Harga saham di bursa Tiongkok dan Hongkong berguguran menyusul meningatnya ketegangan akibat tarif Trump. (investing.com)

ESG News – Ketegangan perang dagang antara Amerika Serikat dan Tiongkok kembali memuncak, mendorong bursa saham Asia jatuh pada perdagangan Senin (7/4). Respons balasan Beijing terhadap tarif baru dari Washington memicu aksi jual besar-besaran, menambah tekanan pada pasar yang sudah sensitif terhadap perlambatan ekonomi global.

Indeks Hang Seng Hong Kong ambles hingga 9%, dipimpin oleh penurunan tajam saham teknologi, energi terbarukan, perbankan, dan ritel daring. Saham HSBC rontok 13%, menjadi penurunan harian terbesar sejak krisis keuangan 2009, sementara Standard Chartered turun lebih dari 16% ke rekor terendah.

Indeks CSI300 Tiongkok, yang mencakup saham-saham unggulan, terkoreksi lebih dari 5%. Penurunan merata di hampir seluruh sektor, dari energi hingga kendaraan listrik. Yuan Tiongkok merosot ke level terlemah sejak Januari, menandakan tekanan pasar yang kian dalam, sementara harga obligasi pemerintah melonjak karena pelarian investor ke aset aman.

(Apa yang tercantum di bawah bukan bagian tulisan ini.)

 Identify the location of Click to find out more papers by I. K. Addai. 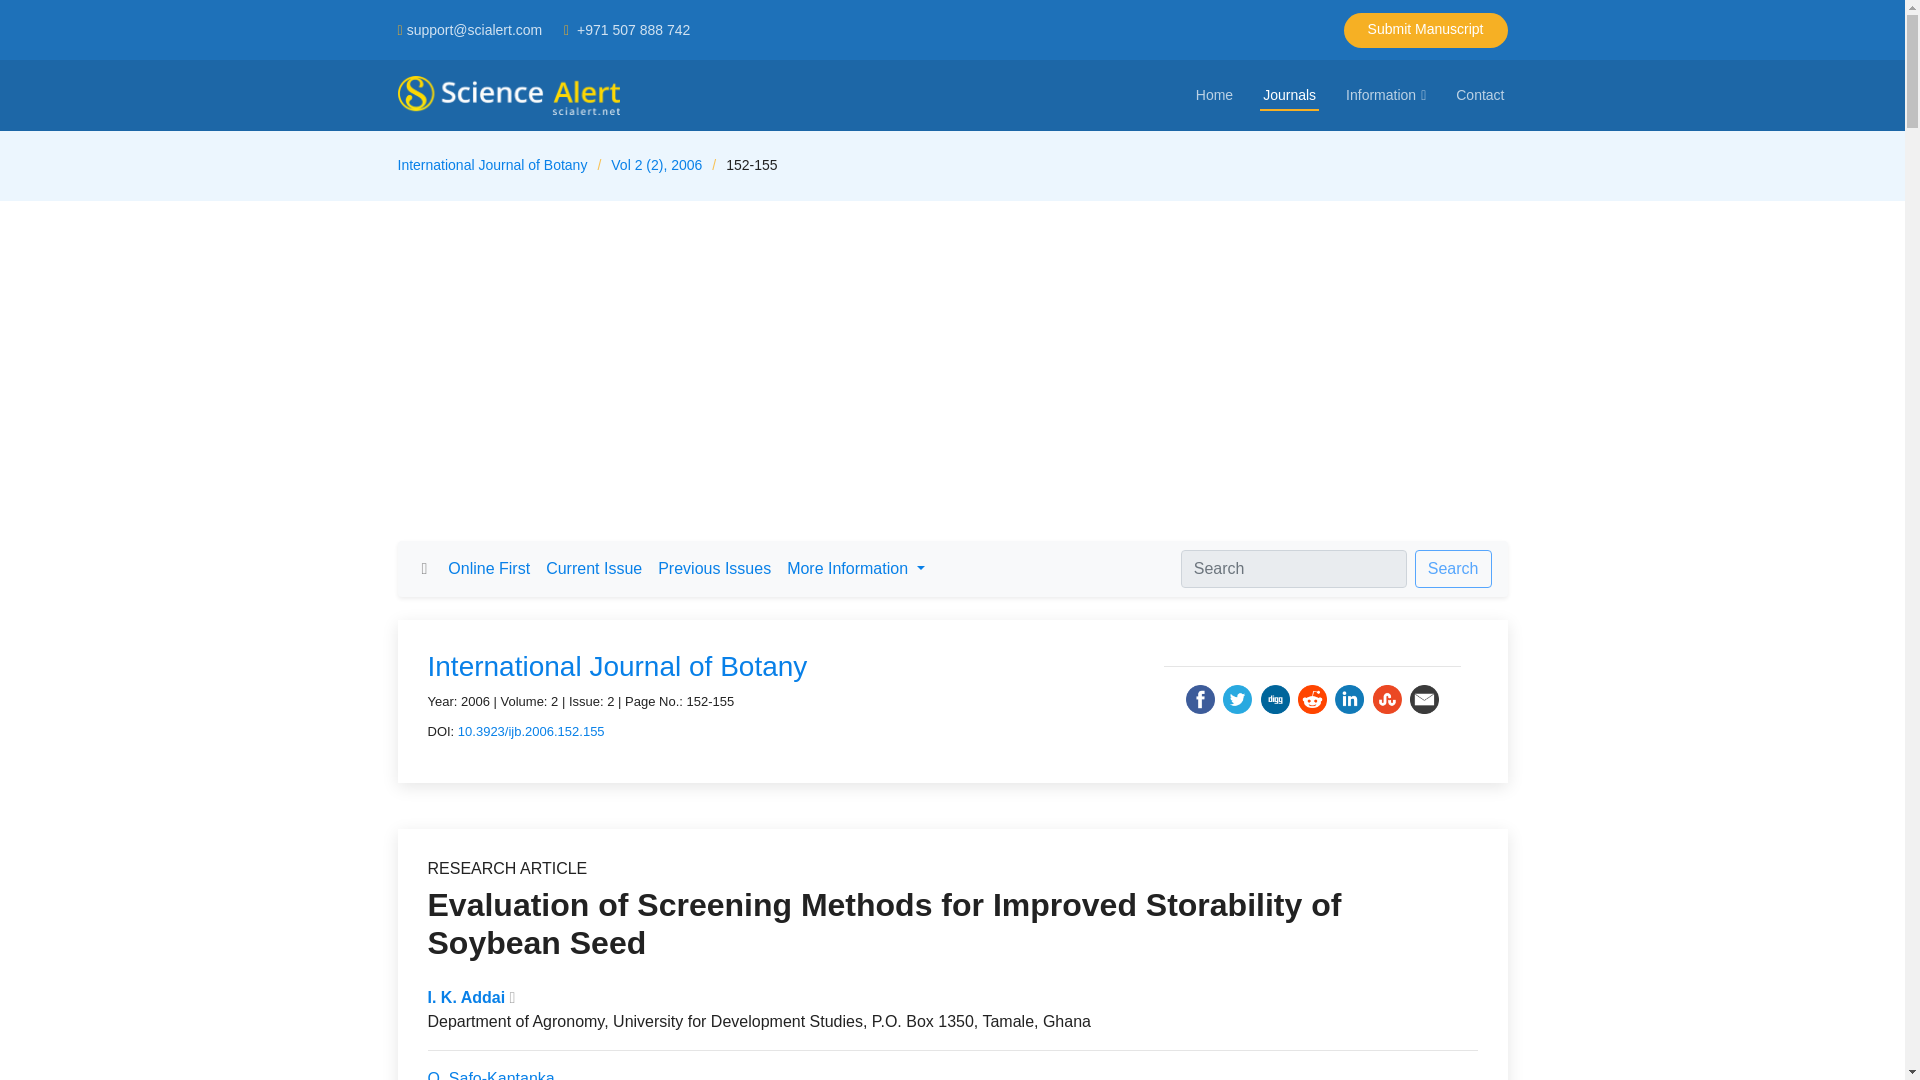
(467, 997).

Kondisi ini dipicu oleh langkah balasan Tiongkok pada Jumat lalu yang menetapkan tarif tambahan terhadap produk-produk AS, setelah sebelumnya Washington menaikkan beban tarif hingga melampaui 50% atas sejumlah besar barang Tiongkok.

“Dampaknya cukup besar, dan akan makin menyulitkan Tiongkok mencapai target pertumbuhan ekonomi tahun ini,” ujar Tao Wang, Kepala Ekonom Tiongkok di UBS, dalam diskusi bersama investor.

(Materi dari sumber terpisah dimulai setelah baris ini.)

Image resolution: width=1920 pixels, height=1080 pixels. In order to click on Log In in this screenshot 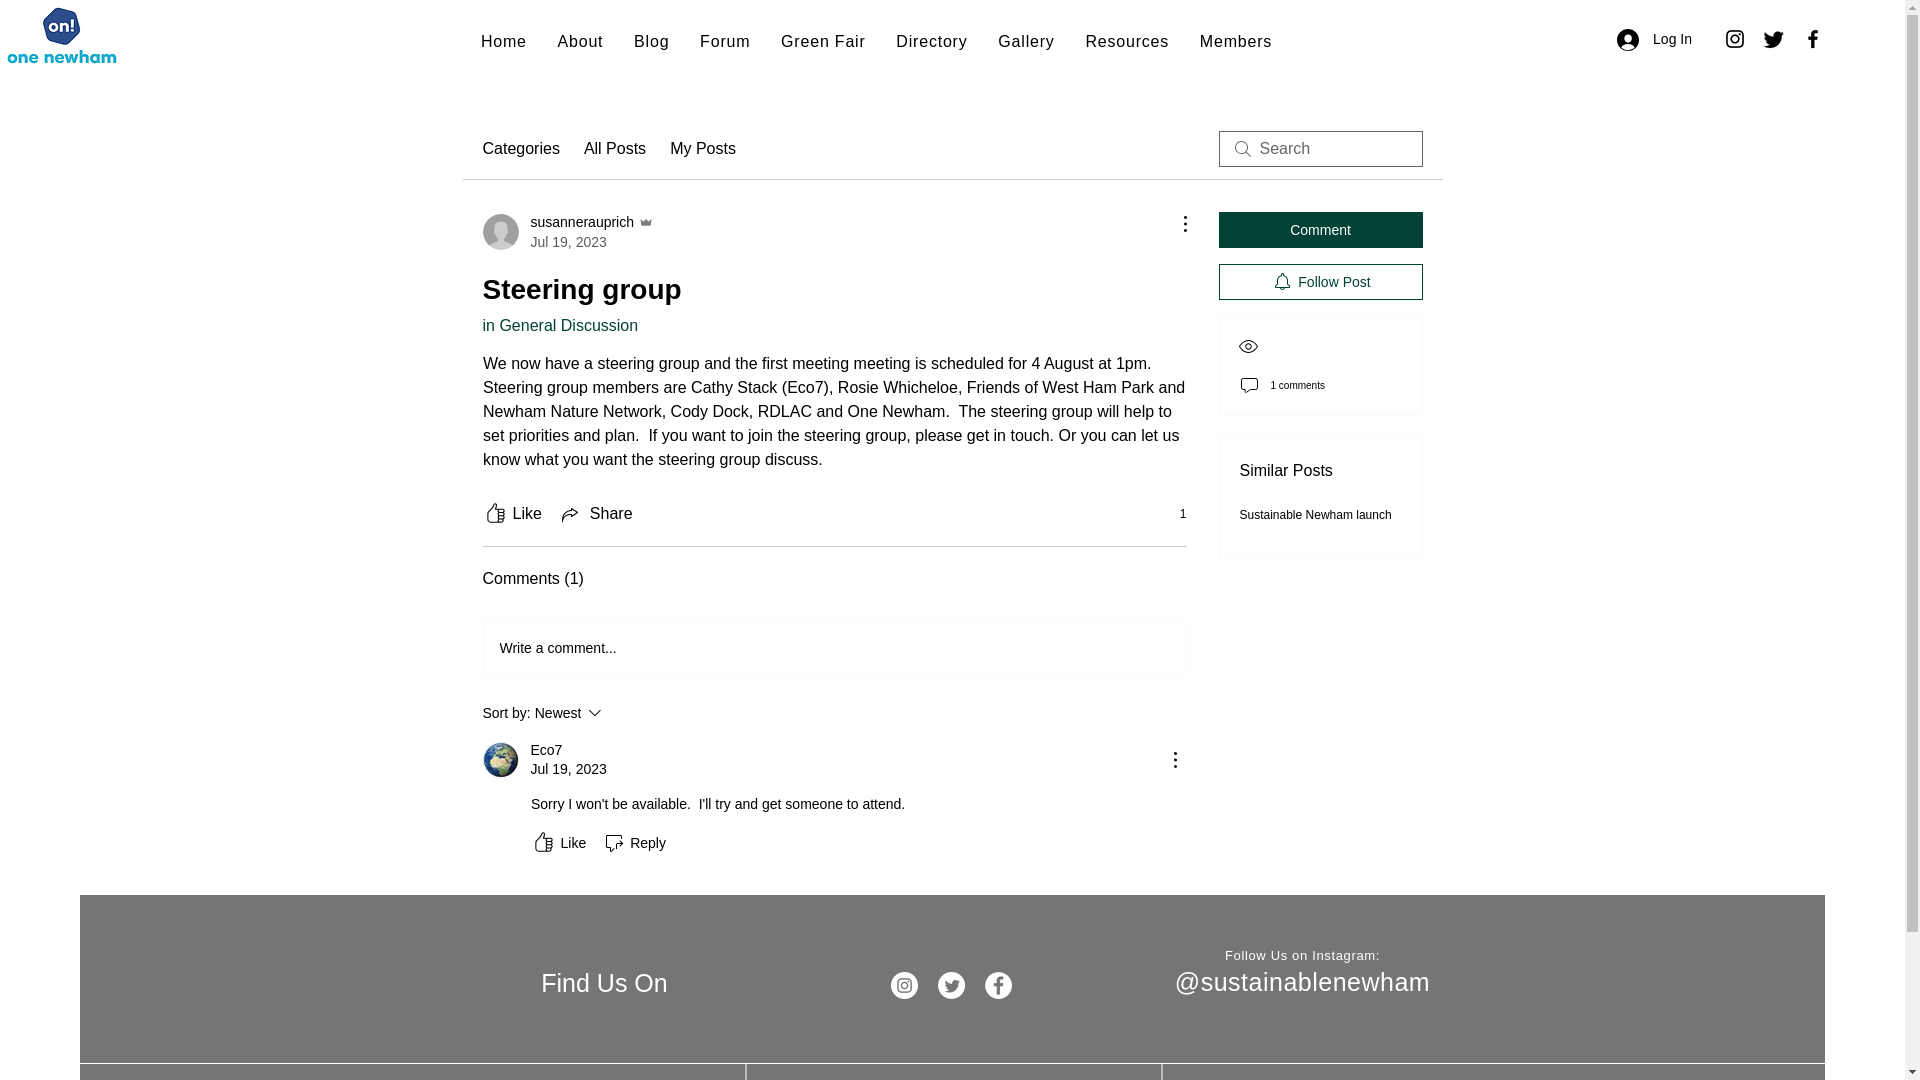, I will do `click(823, 41)`.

Bursa Asia tak hanya tertekan oleh ketegangan dagang, tetapi juga oleh kekhawatiran akan dampak lanjutannya terhadap permintaan global. Indeks volatilitas Hang Seng melonjak ke level tertinggi sejak Oktober, mencerminkan ketakutan pasar akan resesi global yang dipicu konflik dagang dua kekuatan ekonomi terbesar dunia.

Ben Bennett, Kepala Strategi Investasi Asia di LGIM, mengatakan aksi jual hari ini juga mencerminkan ‘efek susulan’ dari pasar global pada Jumat lalu saat bursa Tiongkok tutup. “Ini bukan reaksi berlebihan, tapi bentuk risk-off secara menyeluruh,” ujarnya.

Selain sektor perbankan, saham-saham teknologi besar seperti Alibaba dan Tencent juga ikut tenggelam, masing-masing turun lebih dari 10%. Sektor energi, baik konvensional maupun terbarukan, ikut terseret oleh anjloknya harga minyak dunia.

Dengan belum adanya tanda-tanda deeskalasi dari pihak AS, pasar kini menanti langkah Beijing selanjutnya untuk menopang ekspor dan menjaga stabilitas ekonomi dalam negeri.